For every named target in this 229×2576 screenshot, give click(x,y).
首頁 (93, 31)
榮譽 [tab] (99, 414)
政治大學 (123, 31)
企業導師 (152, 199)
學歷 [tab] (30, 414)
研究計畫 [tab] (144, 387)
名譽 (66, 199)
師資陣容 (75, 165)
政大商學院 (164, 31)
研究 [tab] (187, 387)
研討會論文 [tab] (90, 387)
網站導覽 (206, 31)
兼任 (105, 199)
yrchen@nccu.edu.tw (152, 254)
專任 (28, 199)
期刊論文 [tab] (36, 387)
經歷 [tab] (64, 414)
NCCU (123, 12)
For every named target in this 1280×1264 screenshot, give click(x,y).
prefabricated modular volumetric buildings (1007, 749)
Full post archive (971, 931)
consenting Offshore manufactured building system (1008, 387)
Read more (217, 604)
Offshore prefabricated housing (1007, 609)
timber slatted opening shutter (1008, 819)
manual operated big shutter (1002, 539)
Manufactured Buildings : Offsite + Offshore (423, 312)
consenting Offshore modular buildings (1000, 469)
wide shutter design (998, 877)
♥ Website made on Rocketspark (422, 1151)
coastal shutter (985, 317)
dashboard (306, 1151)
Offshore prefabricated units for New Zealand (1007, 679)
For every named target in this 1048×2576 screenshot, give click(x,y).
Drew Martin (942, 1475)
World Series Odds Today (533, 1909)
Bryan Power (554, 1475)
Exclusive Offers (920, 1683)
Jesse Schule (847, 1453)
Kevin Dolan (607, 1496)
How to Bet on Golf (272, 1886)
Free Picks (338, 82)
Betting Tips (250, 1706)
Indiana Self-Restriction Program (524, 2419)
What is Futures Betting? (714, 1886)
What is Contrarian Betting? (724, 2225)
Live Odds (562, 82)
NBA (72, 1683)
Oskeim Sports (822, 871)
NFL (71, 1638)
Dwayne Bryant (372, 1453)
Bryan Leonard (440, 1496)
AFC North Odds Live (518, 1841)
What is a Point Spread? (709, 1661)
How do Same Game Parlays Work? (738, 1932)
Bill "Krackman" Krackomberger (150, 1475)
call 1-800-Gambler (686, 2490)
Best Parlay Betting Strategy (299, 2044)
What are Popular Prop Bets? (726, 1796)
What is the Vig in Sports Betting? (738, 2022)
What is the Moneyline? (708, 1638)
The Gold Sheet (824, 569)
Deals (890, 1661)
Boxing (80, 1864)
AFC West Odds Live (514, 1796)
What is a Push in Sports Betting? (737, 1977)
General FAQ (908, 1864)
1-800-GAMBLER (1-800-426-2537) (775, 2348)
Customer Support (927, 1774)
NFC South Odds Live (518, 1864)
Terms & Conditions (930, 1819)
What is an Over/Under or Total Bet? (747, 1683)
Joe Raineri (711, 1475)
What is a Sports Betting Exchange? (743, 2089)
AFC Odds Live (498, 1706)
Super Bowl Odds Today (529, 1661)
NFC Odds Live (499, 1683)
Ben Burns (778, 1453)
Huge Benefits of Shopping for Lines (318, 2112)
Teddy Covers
══════
Please rewrite all of the material above, renaming "screenshot" to "capture" wherever it occurs and changing nothing else.

For every named target in this 229×2576 capture, give click(x,y).
首頁 (93, 31)
榮譽 [tab] (99, 414)
政治大學 (123, 31)
企業導師 (152, 199)
學歷 [tab] (30, 414)
研究計畫 [tab] (144, 387)
名譽 (66, 199)
師資陣容 (75, 165)
政大商學院 (164, 31)
研究 [tab] (187, 387)
研討會論文 [tab] (90, 387)
網站導覽 (206, 31)
兼任 (105, 199)
yrchen@nccu.edu.tw (152, 254)
專任 (28, 199)
期刊論文 [tab] (36, 387)
經歷 [tab] (64, 414)
NCCU (123, 12)
For every named target in this 1280×1264 capture, give click(x,y).
prefabricated modular volumetric buildings (1007, 749)
Full post archive (971, 931)
consenting Offshore manufactured building system (1008, 387)
Read more (217, 604)
Offshore prefabricated housing (1007, 609)
timber slatted opening shutter (1008, 819)
manual operated big shutter (1002, 539)
Manufactured Buildings : Offsite + Offshore (423, 312)
consenting Offshore modular buildings (1000, 469)
wide shutter design (998, 877)
♥ Website made on Rocketspark (422, 1151)
coastal shutter (985, 317)
dashboard (306, 1151)
Offshore prefabricated units for New Zealand (1007, 679)
For every named target in this 1048×2576 capture, give click(x,y).
Drew Martin (942, 1475)
World Series Odds Today (533, 1909)
Bryan Power (554, 1475)
Exclusive Offers (920, 1683)
Jesse Schule (847, 1453)
Kevin Dolan (607, 1496)
How to Bet on Golf (272, 1886)
Free Picks (338, 82)
Betting Tips (250, 1706)
Indiana Self-Restriction Program (524, 2419)
What is Futures Betting? (714, 1886)
What is Contrarian Betting? (724, 2225)
Live Odds (562, 82)
NBA (72, 1683)
Oskeim Sports (822, 871)
NFL (71, 1638)
Dwayne Bryant (372, 1453)
Bryan Leonard (440, 1496)
AFC North Odds Live (518, 1841)
What is a Point Spread? (709, 1661)
How do Same Game Parlays Work? (738, 1932)
Bill "Krackman" Krackomberger (150, 1475)
call 1-800-Gambler (686, 2490)
Best Parlay Betting Strategy (299, 2044)
What are Popular Prop Bets? (726, 1796)
What is the Vig in Sports Betting? (738, 2022)
What is the Moneyline? (708, 1638)
The Gold Sheet (824, 569)
Deals (890, 1661)
Boxing (80, 1864)
AFC West Odds Live (514, 1796)
What is a Push in Sports Betting? (737, 1977)
General FAQ (908, 1864)
1-800-GAMBLER (1-800-426-2537) (775, 2348)
Customer Support (927, 1774)
NFC South Odds Live (518, 1864)
Terms & Conditions (930, 1819)
What is an Over/Under or Total Bet? (747, 1683)
Joe Raineri (711, 1475)
What is a Sports Betting Exchange? (743, 2089)
AFC Odds Live (498, 1706)
Super Bowl Odds Today (529, 1661)
NFC Odds Live (499, 1683)
Ben Burns (778, 1453)
Huge Benefits of Shopping for Lines (318, 2112)
Teddy Covers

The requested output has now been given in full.